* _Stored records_
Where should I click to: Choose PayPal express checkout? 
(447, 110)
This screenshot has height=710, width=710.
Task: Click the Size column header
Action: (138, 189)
---
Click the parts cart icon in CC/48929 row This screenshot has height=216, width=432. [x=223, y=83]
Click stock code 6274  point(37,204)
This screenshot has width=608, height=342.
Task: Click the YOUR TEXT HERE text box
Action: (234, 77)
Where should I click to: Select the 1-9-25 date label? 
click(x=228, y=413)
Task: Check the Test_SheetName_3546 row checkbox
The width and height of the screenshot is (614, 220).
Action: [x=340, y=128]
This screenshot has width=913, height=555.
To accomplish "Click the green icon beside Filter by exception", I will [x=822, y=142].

* _Task directions_
Looking at the records above, return exactly the lines from the line with "Click the parts" to the line with "This screenshot has width=913, height=555.", both ends included.

* _Completed exercise_
Click the parts cart icon in CC/48929 row This screenshot has height=216, width=432. [x=223, y=83]
Click stock code 6274  point(37,204)
This screenshot has width=608, height=342.
Task: Click the YOUR TEXT HERE text box
Action: (234, 77)
Where should I click to: Select the 1-9-25 date label? 
click(x=228, y=413)
Task: Check the Test_SheetName_3546 row checkbox
The width and height of the screenshot is (614, 220).
Action: [x=340, y=128]
This screenshot has width=913, height=555.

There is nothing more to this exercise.